Tony Jebara - - Research

Academic


* home

* research

* papers

* courses

* resumé

* code

* press



Personal


* hobbies

* trips

* links






Tony directs The Columbia Machine Learning Laboratory which intersects computer science and statistics to develop new foundations and frameworks for learning from data and produces important applications in vision, spatio-temporal datasets, interfaces, bioinformatics and text. The sections below discuss three categories of our work including discriminative versus generative learning, invariance in learning and applications of machine learning. All online papers are available here.

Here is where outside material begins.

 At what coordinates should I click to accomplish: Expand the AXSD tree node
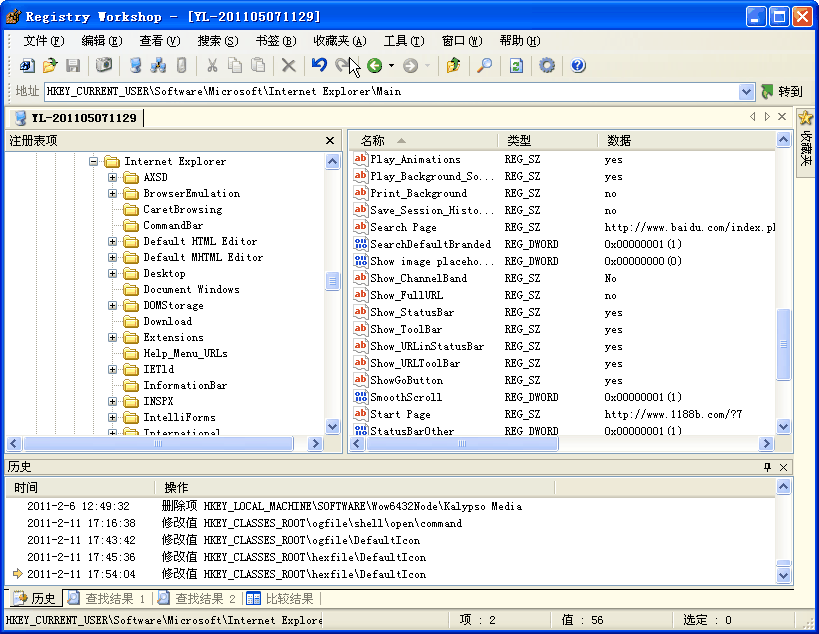tap(113, 178)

Discriminative and Generative Learning

One of our main interests is providing a bridge between two competing camps in machine learning: discriminative (support vector classification) and generative (Bayesian networks and inference). Generative models seek to summarize data and are more flexible. Meanwhile discriminative models only learn from data to directly make input to output predictions. Our work has provided several computational and mathematical tools for combining these goals. This gives density estimation and complicated generative models the stronger classification performance guarantees found in (relatively more simple) support vector machines and discriminative methods. I have written a book on the topic (Machine Learning: Discriminative and Generative, Kluwer 04) as well published several papers that migrate both camps together with the following key tools:

  • variational maximum conditional likelihood (NIPS 98, NIPS 00)
  • discriminative maximum entropy (MED) (NIPS 99, UAI 00)
  • probabilistic kernels (ICML 03, COLT 03, JMLR 04, NIPS 06)
  • multi-task probabilistic discrimination (ICML 04)
  • latent mixture and non-stationary discrimination (ICML 06a)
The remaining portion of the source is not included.